§ BRANO DA ESAMINARE:
-=-=-

Memorandum con la Libia. Il governo Conte prende tempo ma mantiene l’accordo
C’è tempo. La risposta del governo giallorosso a chi chiede di non rinnovare il memorandum con la Libia visto che non è stato possibile migliorarlo è che il 2 febbraio, giorno in cui l’accordo per fermare i barconi dei migranti si rinnoverà automaticamente, non rappresenta una scadenza per eventuali modifiche. Che potranno essere apportate in futuro attraverso «uno scambio di note durante il periodo della sua validità». Cioè entro i prossimi tre anni, che però è come dire che probabilmente non accadrà nulla vista la situazione del Paese nordafricano e le possibili variabili dalle quali potrebbero dipendere le relazioni tra Roma e Tripoli.
A palazzo Chigi ieri si è tenuto un vertice veloce sulla Libia e sul memorandum prima del consiglio dei ministri convocato per discutere dell’emergenza coronavirus. Presenti, oltre al premier Giuseppe Conte, i ministri degli Esteri, dell’Interno e delle Infrastrutture. A quanto pare le proteste di numerose associazioni, ma anche dell’Oim, dell’Unhcr e da ieri anche del Consiglio d’Europa perché l’Italia non rinnovi l’accordo con Tripoli non sono servite a niente. Così come, almeno finora, non ci sarebbe traccia dei miglioramenti promessi a ottobre dal governo. C’è, invece, la conferma del supporto (da capire se economico o in fornitura di nuovi mezzi con cui bloccare in mare i migranti) alla contestata Guardia costiera libica, dei finanziamenti alle aree della Libia interessate al passaggio delle carovane dei migranti e della fornitura di strutture sanitarie. Insieme alla richiesta di chiudere i centri governativi dove ancora oggi vengono tenuti prigionieri i migranti per sostituirli con strutture gestite dall’Oim e dell’Unhcr. Senza alcun impegno da parte libica, pare di capire, visto che non si può imporre la presenza di organismi internazionali.

-=-=-

Record tratti da una raccolta di dati
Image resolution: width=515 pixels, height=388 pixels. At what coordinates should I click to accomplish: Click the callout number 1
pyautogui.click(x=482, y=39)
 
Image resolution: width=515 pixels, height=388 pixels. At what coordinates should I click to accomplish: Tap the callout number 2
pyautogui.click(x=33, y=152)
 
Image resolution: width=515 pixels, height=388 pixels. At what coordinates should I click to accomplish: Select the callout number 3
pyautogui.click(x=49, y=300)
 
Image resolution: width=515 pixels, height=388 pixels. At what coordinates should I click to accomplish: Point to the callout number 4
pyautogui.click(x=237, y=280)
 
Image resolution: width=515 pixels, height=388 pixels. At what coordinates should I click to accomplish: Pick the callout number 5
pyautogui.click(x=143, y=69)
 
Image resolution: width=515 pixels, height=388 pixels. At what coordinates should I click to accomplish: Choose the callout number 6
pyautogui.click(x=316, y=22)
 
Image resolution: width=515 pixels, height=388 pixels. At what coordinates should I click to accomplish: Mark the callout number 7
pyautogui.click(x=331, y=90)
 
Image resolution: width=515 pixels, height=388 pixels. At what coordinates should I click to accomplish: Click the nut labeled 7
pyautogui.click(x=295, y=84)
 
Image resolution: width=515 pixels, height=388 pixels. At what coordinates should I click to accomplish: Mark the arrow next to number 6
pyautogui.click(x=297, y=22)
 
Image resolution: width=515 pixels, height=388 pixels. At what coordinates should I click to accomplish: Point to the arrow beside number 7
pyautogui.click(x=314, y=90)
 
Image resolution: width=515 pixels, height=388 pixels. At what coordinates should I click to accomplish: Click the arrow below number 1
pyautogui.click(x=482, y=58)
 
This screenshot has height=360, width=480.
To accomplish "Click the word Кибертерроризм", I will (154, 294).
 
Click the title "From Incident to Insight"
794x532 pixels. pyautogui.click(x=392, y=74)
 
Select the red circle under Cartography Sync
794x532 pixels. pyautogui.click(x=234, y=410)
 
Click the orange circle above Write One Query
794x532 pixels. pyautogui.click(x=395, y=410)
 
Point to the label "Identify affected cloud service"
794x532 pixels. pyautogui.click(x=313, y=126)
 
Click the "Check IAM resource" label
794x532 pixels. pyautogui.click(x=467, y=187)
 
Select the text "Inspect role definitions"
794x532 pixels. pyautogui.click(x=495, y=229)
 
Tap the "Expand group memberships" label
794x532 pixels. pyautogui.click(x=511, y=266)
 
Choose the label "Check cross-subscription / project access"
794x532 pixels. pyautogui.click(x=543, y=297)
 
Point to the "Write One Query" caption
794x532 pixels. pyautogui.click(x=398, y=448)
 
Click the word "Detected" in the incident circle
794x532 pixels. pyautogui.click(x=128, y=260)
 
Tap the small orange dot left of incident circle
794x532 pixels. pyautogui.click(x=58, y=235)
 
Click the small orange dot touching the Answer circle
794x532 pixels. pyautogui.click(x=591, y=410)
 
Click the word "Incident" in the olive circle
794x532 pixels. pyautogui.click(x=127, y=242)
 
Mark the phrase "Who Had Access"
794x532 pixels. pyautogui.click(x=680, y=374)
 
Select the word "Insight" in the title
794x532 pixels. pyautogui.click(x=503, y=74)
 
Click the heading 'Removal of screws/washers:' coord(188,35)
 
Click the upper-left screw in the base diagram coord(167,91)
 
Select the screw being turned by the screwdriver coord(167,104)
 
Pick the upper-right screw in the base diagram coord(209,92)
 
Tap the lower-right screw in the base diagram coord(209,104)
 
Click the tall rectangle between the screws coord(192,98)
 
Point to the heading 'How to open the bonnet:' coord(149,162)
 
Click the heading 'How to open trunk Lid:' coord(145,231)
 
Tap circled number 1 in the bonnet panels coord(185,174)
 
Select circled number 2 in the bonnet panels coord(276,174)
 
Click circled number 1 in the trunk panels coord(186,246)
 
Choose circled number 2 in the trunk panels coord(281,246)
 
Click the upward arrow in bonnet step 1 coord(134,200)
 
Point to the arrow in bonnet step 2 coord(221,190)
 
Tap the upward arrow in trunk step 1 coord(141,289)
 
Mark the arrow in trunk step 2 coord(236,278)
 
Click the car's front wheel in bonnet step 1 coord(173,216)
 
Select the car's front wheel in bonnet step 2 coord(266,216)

-=-=-

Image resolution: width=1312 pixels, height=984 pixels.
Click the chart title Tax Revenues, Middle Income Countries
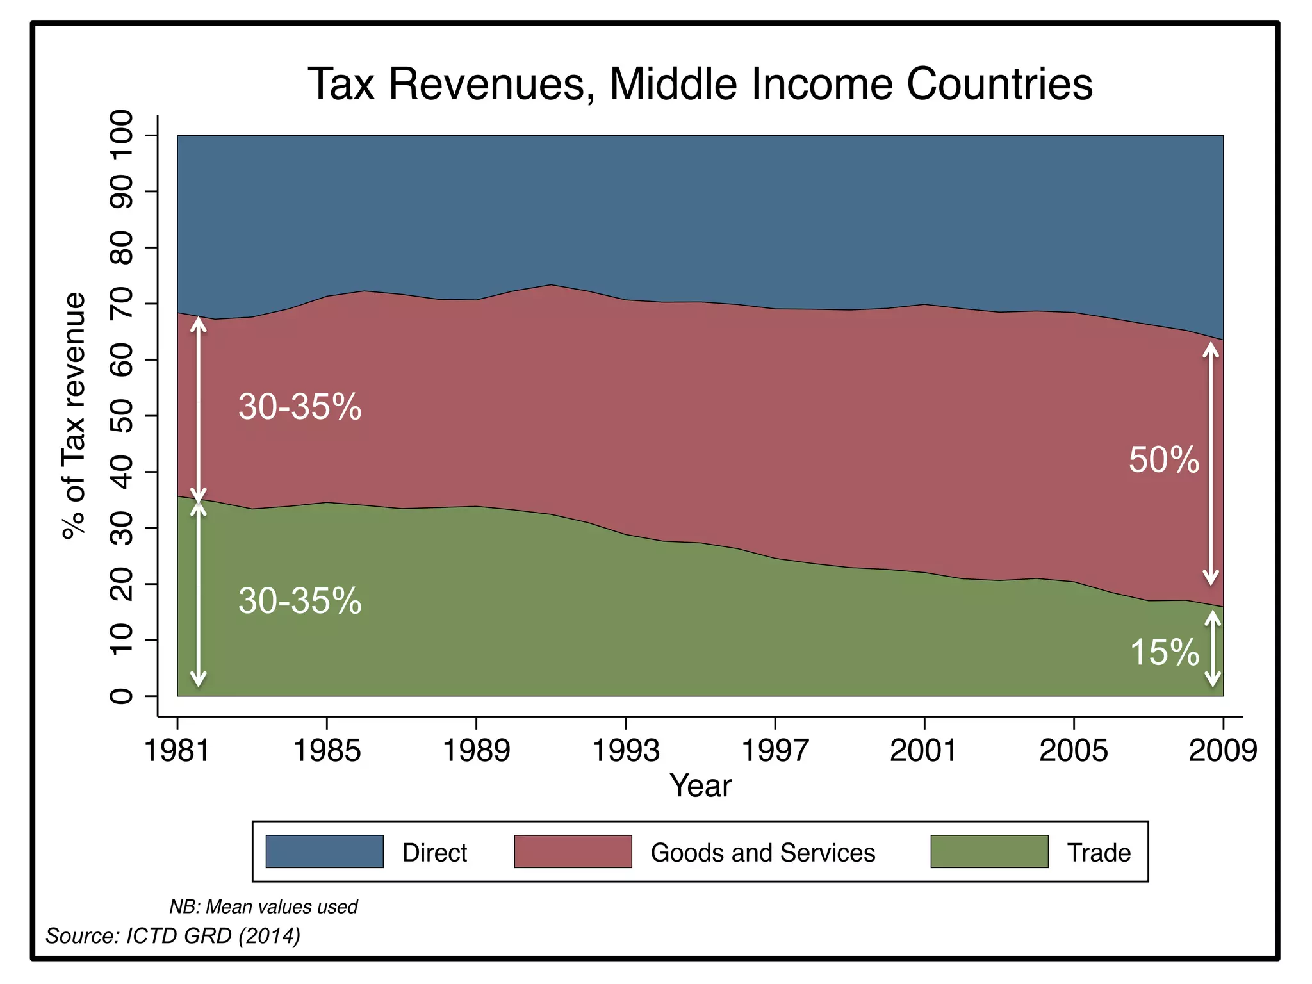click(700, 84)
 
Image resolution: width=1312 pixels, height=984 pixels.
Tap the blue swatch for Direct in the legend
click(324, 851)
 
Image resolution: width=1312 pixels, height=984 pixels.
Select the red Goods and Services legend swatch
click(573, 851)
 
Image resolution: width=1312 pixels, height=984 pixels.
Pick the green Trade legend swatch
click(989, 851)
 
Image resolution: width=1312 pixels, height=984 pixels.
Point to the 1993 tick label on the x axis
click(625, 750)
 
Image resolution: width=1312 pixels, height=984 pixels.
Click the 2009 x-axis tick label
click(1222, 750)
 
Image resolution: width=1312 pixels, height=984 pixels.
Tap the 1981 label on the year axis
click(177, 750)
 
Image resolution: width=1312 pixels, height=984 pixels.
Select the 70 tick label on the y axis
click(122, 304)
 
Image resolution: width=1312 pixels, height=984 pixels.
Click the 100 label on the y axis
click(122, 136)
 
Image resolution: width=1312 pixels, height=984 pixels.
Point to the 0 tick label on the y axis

-=-=-

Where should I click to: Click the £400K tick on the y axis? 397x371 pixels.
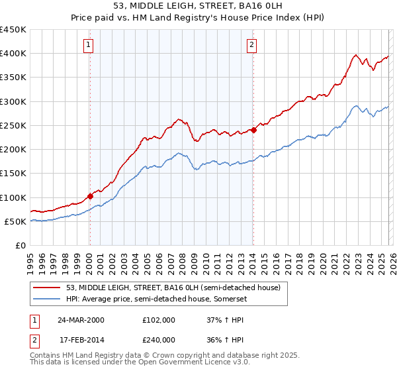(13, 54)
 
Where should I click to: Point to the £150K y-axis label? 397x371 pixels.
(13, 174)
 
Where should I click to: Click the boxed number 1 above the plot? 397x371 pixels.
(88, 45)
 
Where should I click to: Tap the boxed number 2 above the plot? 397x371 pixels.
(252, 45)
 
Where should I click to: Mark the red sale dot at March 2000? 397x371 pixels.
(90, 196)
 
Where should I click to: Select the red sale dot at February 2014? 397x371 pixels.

-=-=-

§ CONSEGNA DELL'ESERCIZIO:
Estrai dall'articolo sul memorandum con la Libia il passo che inizia con le parole "Memorandum con la Libia." e si chiude dopo le parole "Roma e Tripoli.", ricopiandolo senza alcuna modifica.

§ SOLUZIONE SCRITTA:
Memorandum con la Libia. Il governo Conte prende tempo ma mantiene l’accordo
C’è tempo. La risposta del governo giallorosso a chi chiede di non rinnovare il memorandum con la Libia visto che non è stato possibile migliorarlo è che il 2 febbraio, giorno in cui l’accordo per fermare i barconi dei migranti si rinnoverà automaticamente, non rappresenta una scadenza per eventuali modifiche. Che potranno essere apportate in futuro attraverso «uno scambio di note durante il periodo della sua validità». Cioè entro i prossimi tre anni, che però è come dire che probabilmente non accadrà nulla vista la situazione del Paese nordafricano e le possibili variabili dalle quali potrebbero dipendere le relazioni tra Roma e Tripoli.